In April this year, we’ll be celebrating 80 years of the Callide Mine, which is an incredible milestone and one we can’t wait to share with the community.
In the lead up, we will be highlighting some of the fascinating stories that have come out of the mine since its humble beginnings on 26 April 1944 – back when a tonne of coal went for around a dollar!
The 1994 ‘50 Years of the Callide Mine’ special edition of the Central Telegraph kicked off with an account of the strong community commitment of the Callide Coalfields, a tradition that remains today.
In celebrating the commissioning of the 8750 Dragline, a game changer at the Callide Mine ever since it was installed in 1994, the paper outlined early diggers and their quest for gold. Of course, they instead found coal!
In 1944, founding fathers of the Callide Mine, Thiess Brothers, began excavations at Callide – after being commissioned to remove overburden in the very early days of coal exploration.
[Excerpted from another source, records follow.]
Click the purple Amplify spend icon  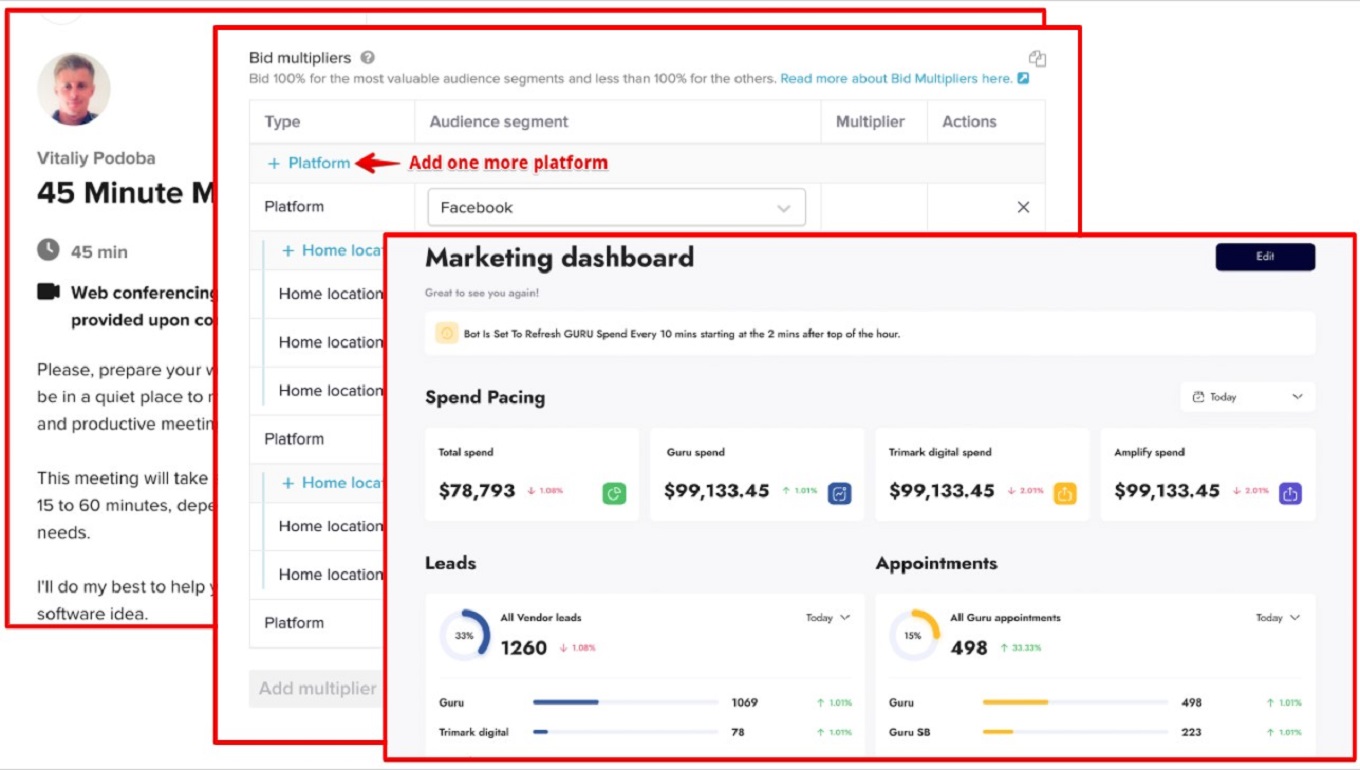pyautogui.click(x=1290, y=493)
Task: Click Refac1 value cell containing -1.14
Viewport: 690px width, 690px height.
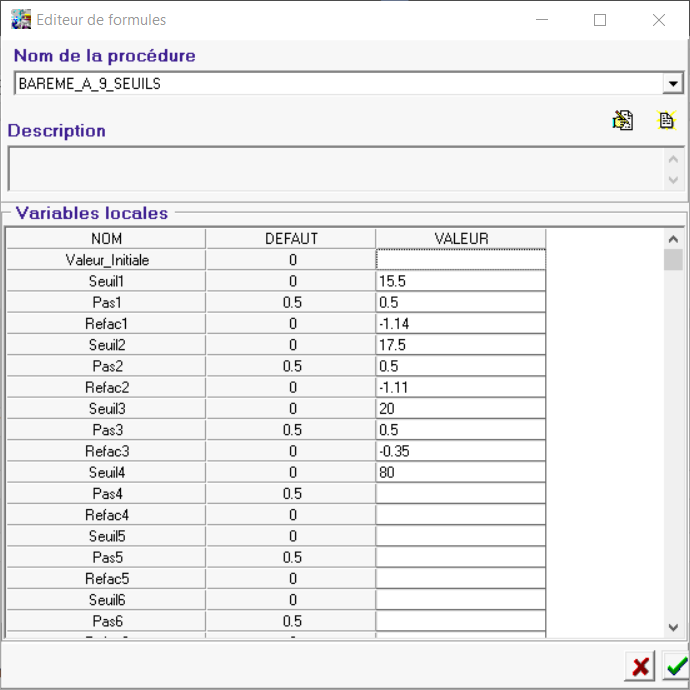Action: pos(460,324)
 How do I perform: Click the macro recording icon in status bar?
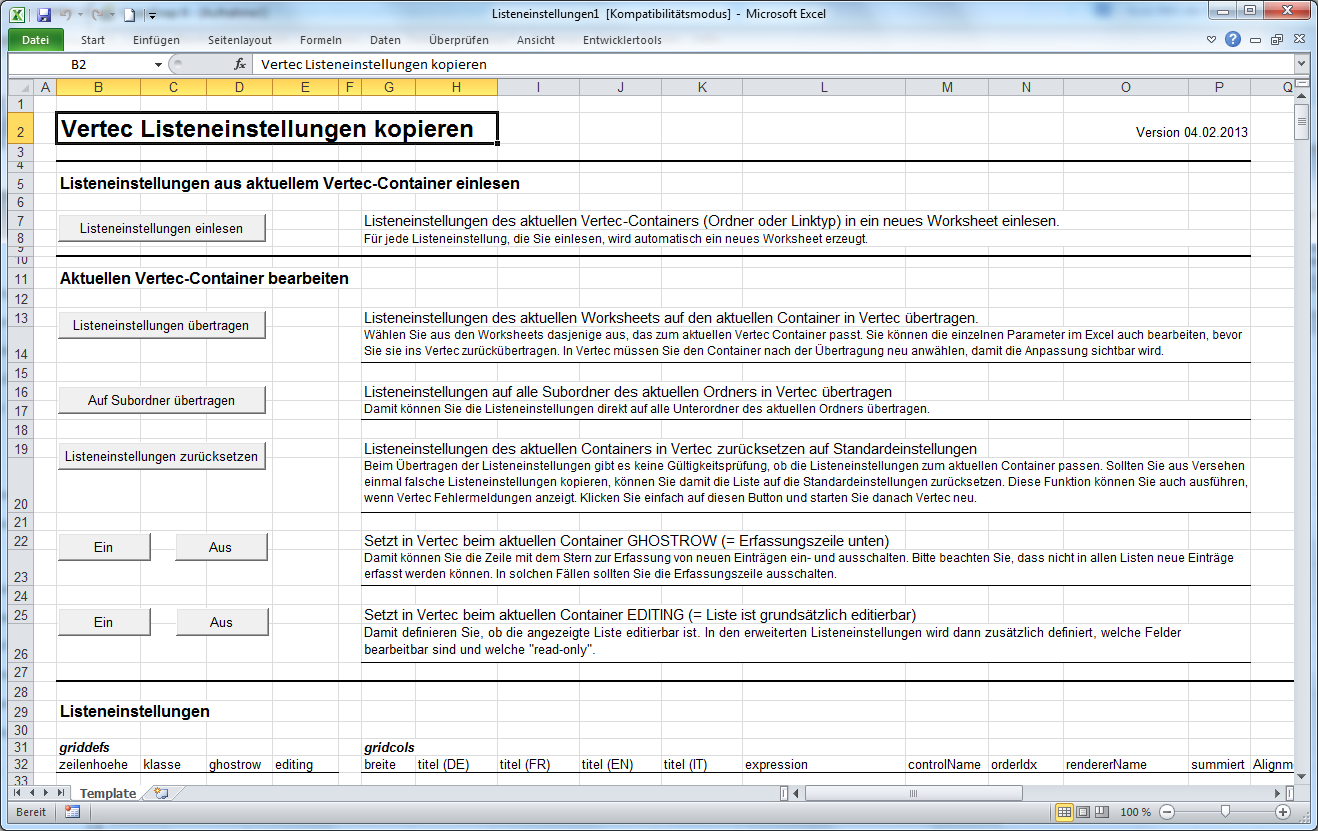pyautogui.click(x=72, y=812)
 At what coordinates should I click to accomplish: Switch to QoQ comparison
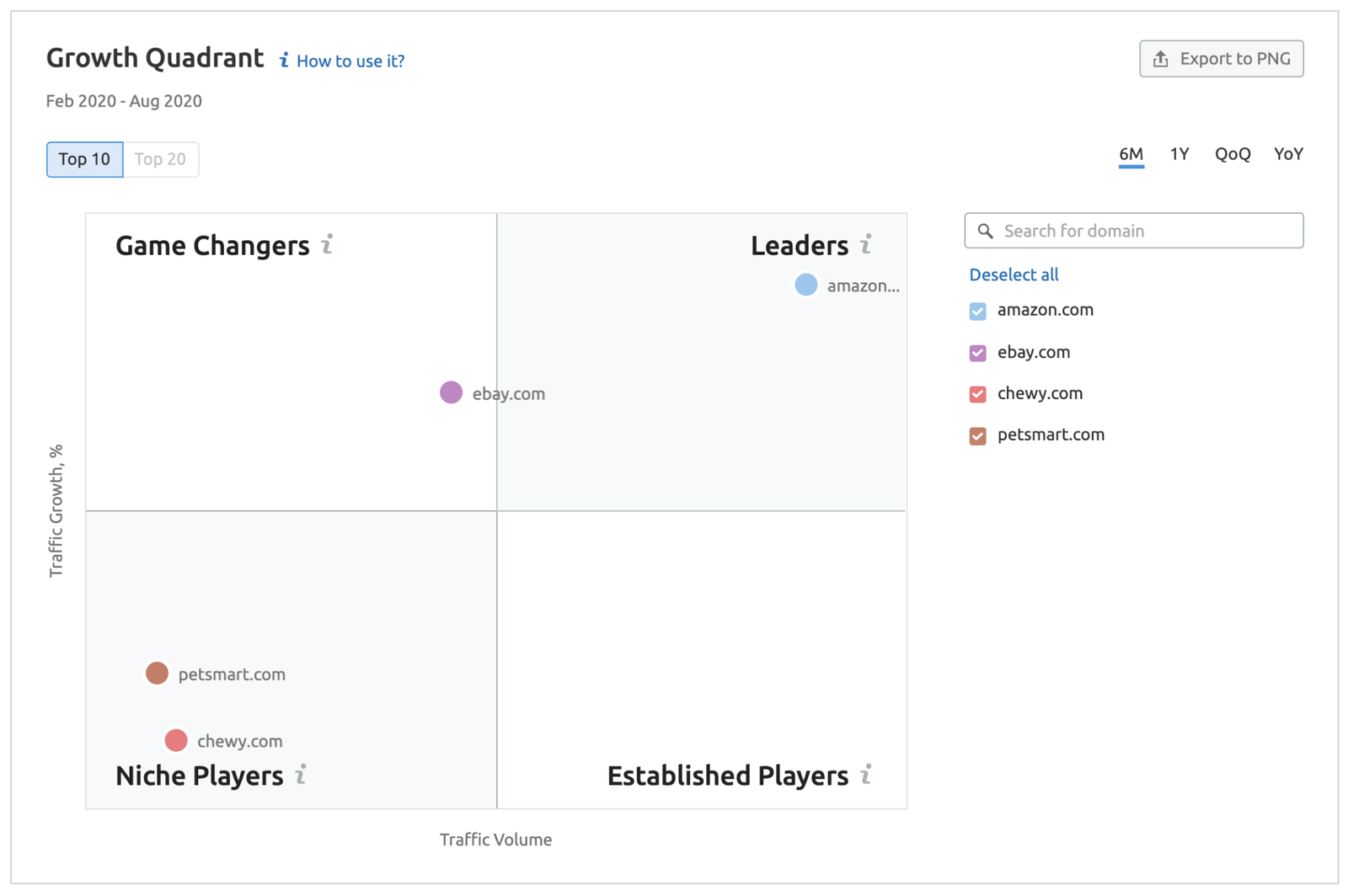point(1232,154)
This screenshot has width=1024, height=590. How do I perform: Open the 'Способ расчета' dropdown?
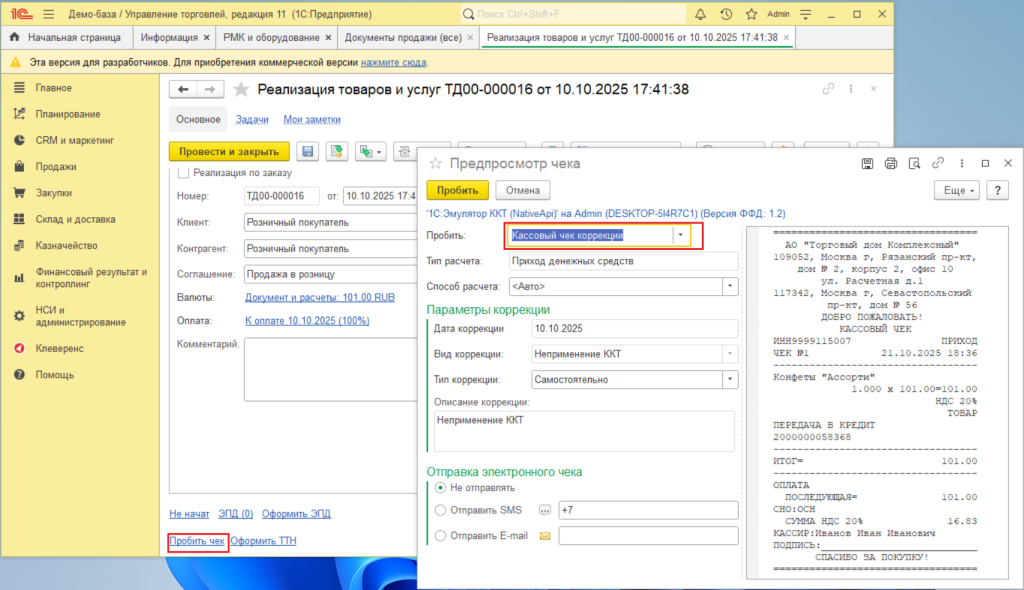[728, 287]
Back in those days, a very basic D7 tractor and ripper was the tool of choice – probably considered quite high-tech in 1944!
Before long, the D7 was joined by a fleet of machinery, trucks, and equipment. At the time machinery was hard to come by, but the Thiess Brothers found a solution to the shortages – buying war disposal machinery ‘by the acre’ from New Guinea and other jungles.
Legend of the game, Colin McDonald, started in 1951 and ended up staying for a total of 33 years before retiring in 1982. During his tenure at the Callide Mine, he operated every machine, ending with the dragline.
Colin described a simpler time, when $32 for five 10-hour shifts was good money – especially with overtime on Saturdays! The workers at that time also formed the Callide Miners’ Football Club to keep them busy on weekends.
Of course, the Marion 8750 Dragline was the highlight of the 1993-1994 year, outlined in the below article.
The dragline was state-of-the-art at the time, with its 80 cubic metre bucket capable of moving 20 million cubic metres of overburden a year!
Today, the same Marion 8750 is still going strong, swinging day and night.